Making Web Services Work at Amazon
by Edd Dumbill
December 09, 2003
Jeff Barr, Amazon's web services evangelist, explained to XML 2003 attendees
the decisions facing Amazon in opening up their systems for public use via web
services. Barr's case study,
delivered to a full room, formed part of the product presentations track on the
first day of the conference.
Barr set the scene by outlining the various groups that Amazon's customers
fall into: buyers, sellers (merchants who sell on Amazon's platform), web site
owners (associates), and developers (people who use Amazon's web services.)
Amazon's associates scheme has been very successful: founded in 1996, it now
has over a million registered associates. This success augured well for the
uptake of Amazon web services.
As Amazon's systems developed, they developed in the direction of interoperating feature
components inside the firewall; e.g., the catalog, shopping cart,
and personalization engine. Through their web services platform, Amazon is beginning to open these features up to public use, and Barr said they have
ambitious plans to expose much more functionality.
So how did Amazon arrive at the decision to provide web services? One of the
main drivers was that its partners needed better data access -- some major
ones had XML data feeds, others simply scraped Amazon's web pages -- so the
process of collaboration was both expensive and brittle. A move to defined
and reusable web services was thus a logical solution.
Amazon's aims in providing web services were, according to Barr, to support
industry standards, provide remote access to data and functionality, decouple
their data from its presentation, create a software development platform,
unlock creativity from collaborators, and realize more benefit from their
internal development investment. Particularly key for Barr, previously
employed in Microsoft's developer tools division, is the aspect of creating a
development platform, in much the same way as traditional software vendors do.
Considerations for Providing Web Services
Barr then outlined the various issues Amazon considered in the web service
deployment, as well as their resolution. The first of these was revenue --
should Amazon pursue web services as an experiment or with the intention of generating
revenue? Building on the success of their associates and sellers, Amazon
decided to pursue revenue, building on the relationships with these two groups
in the first instance. It seems that the choice to do this was key, as it
provided a real-world customer base driving their design decisions.

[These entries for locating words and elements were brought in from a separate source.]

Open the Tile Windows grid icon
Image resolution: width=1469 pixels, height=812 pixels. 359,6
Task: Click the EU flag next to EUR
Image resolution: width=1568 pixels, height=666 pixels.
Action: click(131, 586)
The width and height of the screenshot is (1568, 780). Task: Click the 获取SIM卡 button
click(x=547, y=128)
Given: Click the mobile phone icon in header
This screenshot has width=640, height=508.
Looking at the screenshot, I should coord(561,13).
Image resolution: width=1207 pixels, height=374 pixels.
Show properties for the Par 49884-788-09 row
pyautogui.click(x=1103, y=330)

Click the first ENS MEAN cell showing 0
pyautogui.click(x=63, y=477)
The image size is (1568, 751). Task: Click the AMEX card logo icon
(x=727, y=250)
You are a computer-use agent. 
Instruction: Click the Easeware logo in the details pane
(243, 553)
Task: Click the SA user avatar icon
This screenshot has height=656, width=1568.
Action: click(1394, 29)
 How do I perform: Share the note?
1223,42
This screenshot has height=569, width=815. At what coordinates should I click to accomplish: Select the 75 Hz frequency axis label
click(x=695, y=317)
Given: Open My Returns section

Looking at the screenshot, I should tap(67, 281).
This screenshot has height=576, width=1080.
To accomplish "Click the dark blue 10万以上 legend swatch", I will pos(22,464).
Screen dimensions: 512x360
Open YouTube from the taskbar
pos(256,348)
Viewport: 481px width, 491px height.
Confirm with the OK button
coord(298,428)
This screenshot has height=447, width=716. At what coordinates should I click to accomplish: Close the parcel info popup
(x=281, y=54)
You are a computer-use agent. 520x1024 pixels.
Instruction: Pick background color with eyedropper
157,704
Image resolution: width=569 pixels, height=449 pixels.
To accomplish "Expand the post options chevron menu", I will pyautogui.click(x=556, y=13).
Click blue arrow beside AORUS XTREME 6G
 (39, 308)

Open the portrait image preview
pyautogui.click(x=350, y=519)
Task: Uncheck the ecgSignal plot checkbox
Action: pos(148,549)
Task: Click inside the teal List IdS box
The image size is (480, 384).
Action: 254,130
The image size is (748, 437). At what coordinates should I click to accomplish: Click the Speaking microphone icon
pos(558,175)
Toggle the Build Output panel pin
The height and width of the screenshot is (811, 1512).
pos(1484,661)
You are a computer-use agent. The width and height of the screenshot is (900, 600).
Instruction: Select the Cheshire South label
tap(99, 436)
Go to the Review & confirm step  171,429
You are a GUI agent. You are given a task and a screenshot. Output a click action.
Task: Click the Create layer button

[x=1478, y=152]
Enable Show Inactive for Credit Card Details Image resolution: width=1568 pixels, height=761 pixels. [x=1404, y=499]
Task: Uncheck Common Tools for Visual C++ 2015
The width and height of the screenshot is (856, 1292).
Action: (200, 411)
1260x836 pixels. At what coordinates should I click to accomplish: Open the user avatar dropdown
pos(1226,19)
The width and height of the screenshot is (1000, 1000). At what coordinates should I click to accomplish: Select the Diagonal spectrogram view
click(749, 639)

The second issue to consider was that of licensing. In order to create
conditions for success, the terms needed to protect the rights of both the
developers and of Amazon itself. While providing a degree of openness in
order to foster creativity and adoption, the license needed also to sustain
Amazon's business model. Practical issues include ensuring data freshness and
preventing excessive server load. These needs were met with licensing
constraints including one API call per second, a ban on reselling data, storing
non-price relevant data for 24 hours maximum and pricing data for 1 hour
maximum, and a mandatory link to amazon.com.
The next issue was that of protocols. Should they support SOAP or XML over
HTTP (that is, REST)? In the end Amazon provided both and let developers make
the choice. Despite it being the "standard", only about 15% of Amazon web
services calls are made with SOAP, the remainder with REST.
The fourth issue was to consider how to create a software platform for
developers. This was addressed by borrowing best practices from the regular
software world: document the APIs, commit to API stability, and provide backward
compatibility across API revisions.
The final consideration for Amazon in deploying its web services was
developer support -- how to help developers to succeed with the API. Amazon
use a combination of a discussion board, weekly developer chats, a regular
newsletter, frequent releases of the software development kit, and an online
FAQ. Being responsive and open to their developer community has worked well
for Amazon.
Barr's talk provided many good pointers for large businesses considering
opening themselves to greater programmatic interaction with developers.
Amazon's decisions certainly seem to have set them on a course for success.
Perhaps the best mark of this success and future promise is that Amazon is
increasing the size of its internal team by five times for 2004.